| Task requirements |
Return the lines below verbatim, beginning with the line containing "This screenshot has width=2576, height=1456." and continuing through the final line of the records.

| Data for processing |
━━━━━━━━
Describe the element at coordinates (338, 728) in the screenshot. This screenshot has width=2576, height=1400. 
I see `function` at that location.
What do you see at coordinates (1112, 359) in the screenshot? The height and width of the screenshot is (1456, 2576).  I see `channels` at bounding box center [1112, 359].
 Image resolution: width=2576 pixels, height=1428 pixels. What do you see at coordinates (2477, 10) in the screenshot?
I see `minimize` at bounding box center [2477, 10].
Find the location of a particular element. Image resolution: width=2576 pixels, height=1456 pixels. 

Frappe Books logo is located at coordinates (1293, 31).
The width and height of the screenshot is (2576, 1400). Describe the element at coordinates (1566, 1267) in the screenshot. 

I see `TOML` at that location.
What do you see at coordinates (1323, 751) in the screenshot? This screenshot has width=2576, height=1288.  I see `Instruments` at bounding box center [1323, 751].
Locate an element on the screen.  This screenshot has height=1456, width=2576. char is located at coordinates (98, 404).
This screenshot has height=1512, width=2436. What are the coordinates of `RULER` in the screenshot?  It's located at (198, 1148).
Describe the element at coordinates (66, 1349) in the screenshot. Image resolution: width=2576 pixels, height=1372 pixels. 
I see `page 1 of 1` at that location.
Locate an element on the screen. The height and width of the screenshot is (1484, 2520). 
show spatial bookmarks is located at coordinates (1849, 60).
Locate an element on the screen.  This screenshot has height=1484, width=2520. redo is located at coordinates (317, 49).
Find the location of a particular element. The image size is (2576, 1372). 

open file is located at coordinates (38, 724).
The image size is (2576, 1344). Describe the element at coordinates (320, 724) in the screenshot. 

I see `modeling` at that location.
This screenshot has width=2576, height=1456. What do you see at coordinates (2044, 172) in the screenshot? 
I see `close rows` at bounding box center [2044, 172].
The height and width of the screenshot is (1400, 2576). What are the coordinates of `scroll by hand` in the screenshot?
━━━━━━━━
| Written solution |
This screenshot has width=2576, height=1456. What do you see at coordinates (2044, 172) in the screenshot? 
I see `close rows` at bounding box center [2044, 172].
The height and width of the screenshot is (1400, 2576). What are the coordinates of `scroll by hand` in the screenshot?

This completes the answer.